Thyroid hormones are crucial for neurodevelopment and maintenance of the basal metabolic rate and adaptive responses to stress. Infantile hypothyroidism can lead to severe cognitive and developmental problems. Thyroid hormones are produced in the thyroid gland as the active hormone T3 and the prohormone T4, under the regulation of pituitary TSH. Approximately 15% of circulating T3 is secreted from the thyroid gland, but the majority (∼85%) of T3 is produced by the metabolism of T4 in extrathyroidal tissues. T4 is converted to T3 by outer ring deiodination by 2 related iodothyronine selenodeiodinases, D2 and D1 (Fig. 4). D1 is expressed predominately in liver, kidney, thyroid, and pituitary, and contributes significantly to the circulating concentration of T3. D2 is highly expressed in the anterior pituitary, brown adipose tissue, placenta, thyroid gland, pituitary thyrotroph cells, aortic smooth, and skeletal muscle, where it activates intracellular T4 via conversion to T3 (Fig. 4).
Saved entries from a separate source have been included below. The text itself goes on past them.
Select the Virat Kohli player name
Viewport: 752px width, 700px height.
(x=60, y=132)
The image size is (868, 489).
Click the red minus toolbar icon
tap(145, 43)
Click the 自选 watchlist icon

Thus, D2 action is required for maintenance of physiological levels of cytoplasmic T3, and thereby D2 modulates nuclear T3 concentration and thyroid hormone action. D3 removes iodine from the inner ring and generates reverse T3, an inactive metabolite.
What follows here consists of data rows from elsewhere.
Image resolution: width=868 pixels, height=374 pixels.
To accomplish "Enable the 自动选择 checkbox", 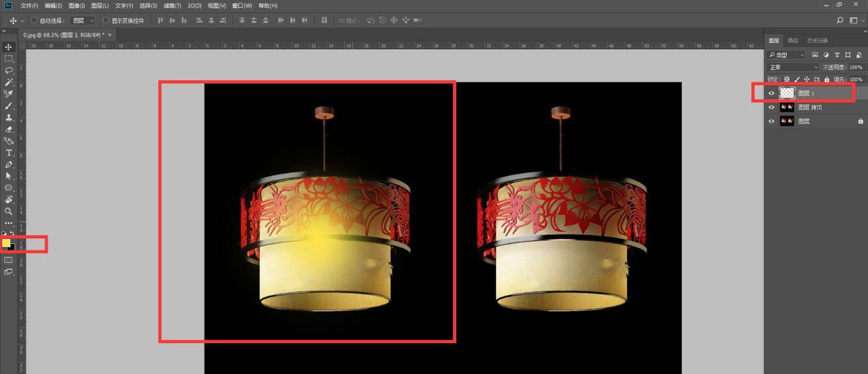I will [34, 21].
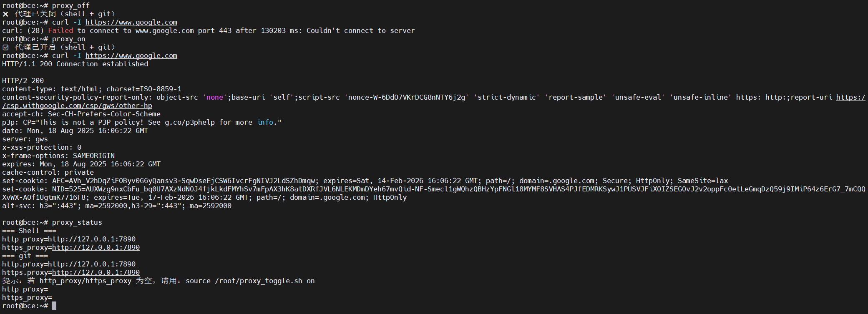Viewport: 868px width, 314px height.
Task: Click the SAMEORIGIN header value
Action: click(94, 156)
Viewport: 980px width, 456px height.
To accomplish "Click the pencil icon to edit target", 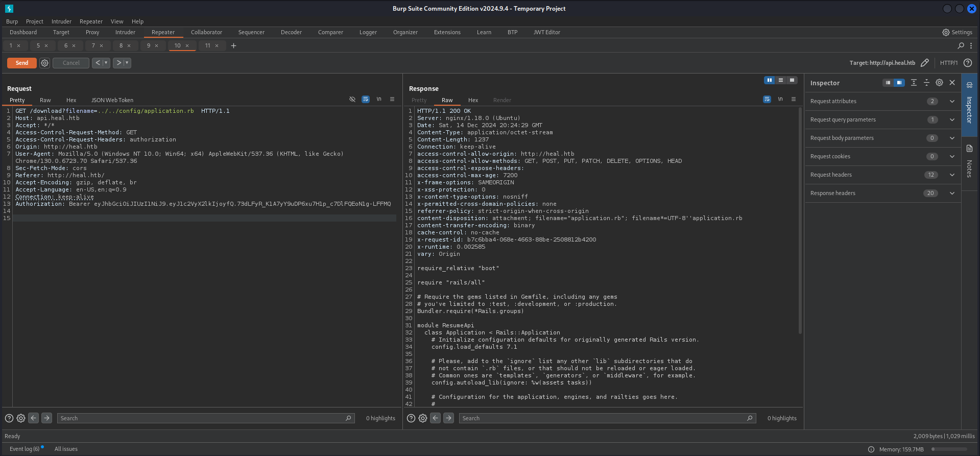I will point(924,63).
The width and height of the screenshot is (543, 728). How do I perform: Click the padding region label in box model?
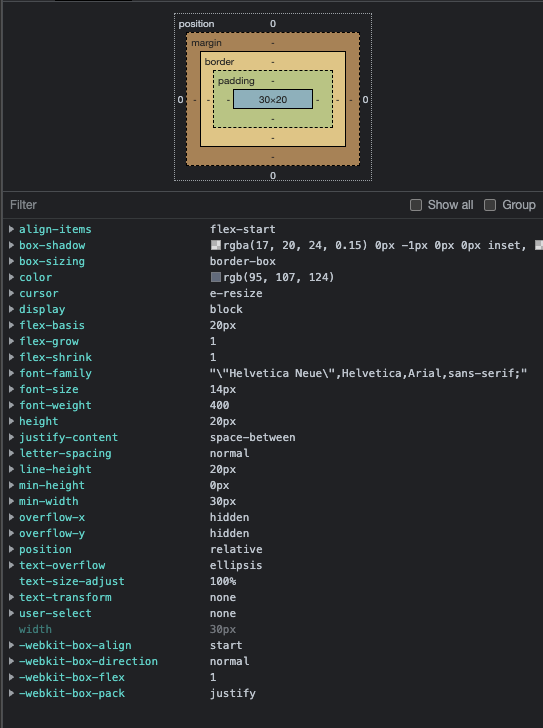(236, 81)
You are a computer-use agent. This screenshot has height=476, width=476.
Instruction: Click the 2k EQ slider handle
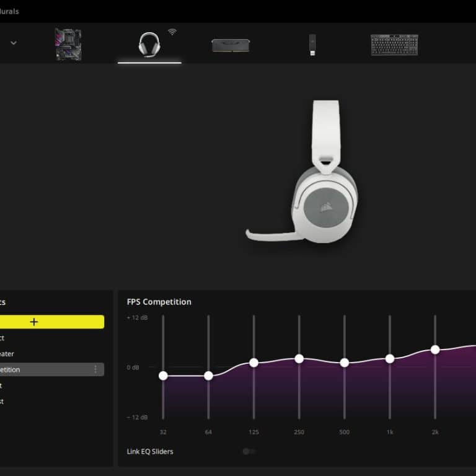435,350
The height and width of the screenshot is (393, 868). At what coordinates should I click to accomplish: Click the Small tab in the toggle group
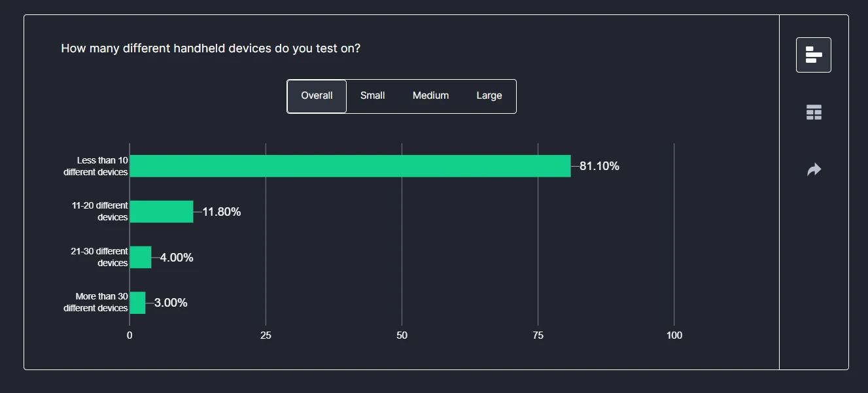(x=372, y=95)
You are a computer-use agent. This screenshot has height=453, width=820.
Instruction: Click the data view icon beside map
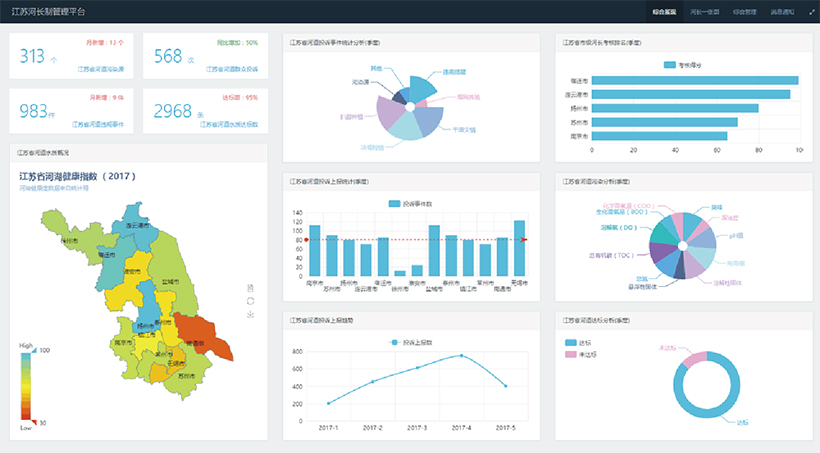click(249, 288)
To our knowledge, the case we report represents a unique form of hypothyroidism and suggests that inhibition of the D2 iodothyronine deiodinanse in humans can cause clinically relevant disease. The absence of a loss of function mutation in Dio2, which encodes D2, and the resolution of hypothyroidism coincident with the tumor regression suggest that IHH secreted a factor that can inhibit the D2 iodothyronine deiodinase or the transport of T4 into T3-producing cells.
We suggest a full set of thyroid function tests including TSH, T3, T4, free T4, and rT3 in patients with IHH. This case suggests that hypothyroidism can arise by at least 2 mechanisms in patients with IHH: consumptive hypothyroidism caused by the overexpression of D3 and impaired generation of intracellular T3 and pituitary resistance to T4 that likely arises as a result of tumor secretion of a putative inhibitor of D2 activity. Further studies will be necessary to determine the prevalence of this inhibitor and its identity by using a serum from a suspected case to perform an in vitro assay to suppress D2 activity, compared with a control serum.